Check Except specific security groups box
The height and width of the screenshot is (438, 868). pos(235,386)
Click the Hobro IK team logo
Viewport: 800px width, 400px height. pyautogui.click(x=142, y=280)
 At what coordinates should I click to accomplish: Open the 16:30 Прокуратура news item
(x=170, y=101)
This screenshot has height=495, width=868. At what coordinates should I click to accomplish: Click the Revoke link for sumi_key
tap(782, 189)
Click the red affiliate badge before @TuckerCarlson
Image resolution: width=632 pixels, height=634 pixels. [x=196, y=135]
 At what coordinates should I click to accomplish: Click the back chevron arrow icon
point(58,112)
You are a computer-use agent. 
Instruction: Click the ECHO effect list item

------------------------------------

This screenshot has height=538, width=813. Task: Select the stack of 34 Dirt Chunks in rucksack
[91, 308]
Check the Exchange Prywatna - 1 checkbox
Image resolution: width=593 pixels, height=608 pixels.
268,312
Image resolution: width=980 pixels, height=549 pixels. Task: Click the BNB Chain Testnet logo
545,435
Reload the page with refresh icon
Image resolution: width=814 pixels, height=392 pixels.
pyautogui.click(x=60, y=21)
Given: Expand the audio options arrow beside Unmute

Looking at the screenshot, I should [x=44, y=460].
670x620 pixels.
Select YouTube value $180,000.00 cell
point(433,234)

------------------------------------

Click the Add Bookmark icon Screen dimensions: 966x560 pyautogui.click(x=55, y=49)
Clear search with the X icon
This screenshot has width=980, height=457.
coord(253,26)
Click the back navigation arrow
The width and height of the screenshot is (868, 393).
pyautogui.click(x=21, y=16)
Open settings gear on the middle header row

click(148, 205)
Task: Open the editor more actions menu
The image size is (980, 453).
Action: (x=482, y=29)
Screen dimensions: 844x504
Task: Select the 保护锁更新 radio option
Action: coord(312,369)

------------------------------------

Your goal →
Start with the line above that contains "At what coordinates should I click to accomplish: Click the back" and end with the line that contains "Instruction: Click the ECHO effect list item". Write out those lines exactly, and only those.

Result of the exercise →
 At what coordinates should I click to accomplish: Click the back chevron arrow icon
point(58,112)
You are a computer-use agent. 
Instruction: Click the ECHO effect list item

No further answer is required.